EXERCISE AIM:
Copy out each line of the material below that holds the string "computer".
--------------------------------------------------
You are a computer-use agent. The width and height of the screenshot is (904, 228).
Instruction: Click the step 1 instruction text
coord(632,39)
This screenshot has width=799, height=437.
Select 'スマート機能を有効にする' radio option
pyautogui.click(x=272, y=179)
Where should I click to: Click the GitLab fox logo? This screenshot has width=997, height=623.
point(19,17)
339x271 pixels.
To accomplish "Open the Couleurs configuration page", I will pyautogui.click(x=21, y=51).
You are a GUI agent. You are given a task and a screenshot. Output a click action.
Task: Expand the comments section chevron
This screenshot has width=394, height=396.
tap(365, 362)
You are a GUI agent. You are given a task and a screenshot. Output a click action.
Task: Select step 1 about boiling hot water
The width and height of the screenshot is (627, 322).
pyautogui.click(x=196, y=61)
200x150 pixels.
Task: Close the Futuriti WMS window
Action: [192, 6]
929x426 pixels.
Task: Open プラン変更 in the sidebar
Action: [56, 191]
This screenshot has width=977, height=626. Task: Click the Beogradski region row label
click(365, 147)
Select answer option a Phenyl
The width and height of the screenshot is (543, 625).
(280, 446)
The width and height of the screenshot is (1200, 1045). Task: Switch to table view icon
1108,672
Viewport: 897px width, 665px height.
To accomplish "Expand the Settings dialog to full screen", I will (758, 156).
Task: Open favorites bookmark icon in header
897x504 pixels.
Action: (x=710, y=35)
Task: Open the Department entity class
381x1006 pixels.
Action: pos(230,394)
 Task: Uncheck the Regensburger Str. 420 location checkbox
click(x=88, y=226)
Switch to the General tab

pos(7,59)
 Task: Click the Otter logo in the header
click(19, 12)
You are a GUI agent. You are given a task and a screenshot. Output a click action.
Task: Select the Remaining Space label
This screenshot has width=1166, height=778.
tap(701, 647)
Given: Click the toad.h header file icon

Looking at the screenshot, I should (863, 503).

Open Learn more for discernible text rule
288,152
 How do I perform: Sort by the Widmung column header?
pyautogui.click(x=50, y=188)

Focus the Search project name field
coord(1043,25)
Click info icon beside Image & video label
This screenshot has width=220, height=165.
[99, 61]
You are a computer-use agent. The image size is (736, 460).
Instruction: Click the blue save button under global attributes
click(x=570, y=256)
--------------------------------------------------
RESPONSE BOX:
You are a computer-use agent. The width and height of the screenshot is (904, 228).
You are a computer-use agent. The image size is (736, 460).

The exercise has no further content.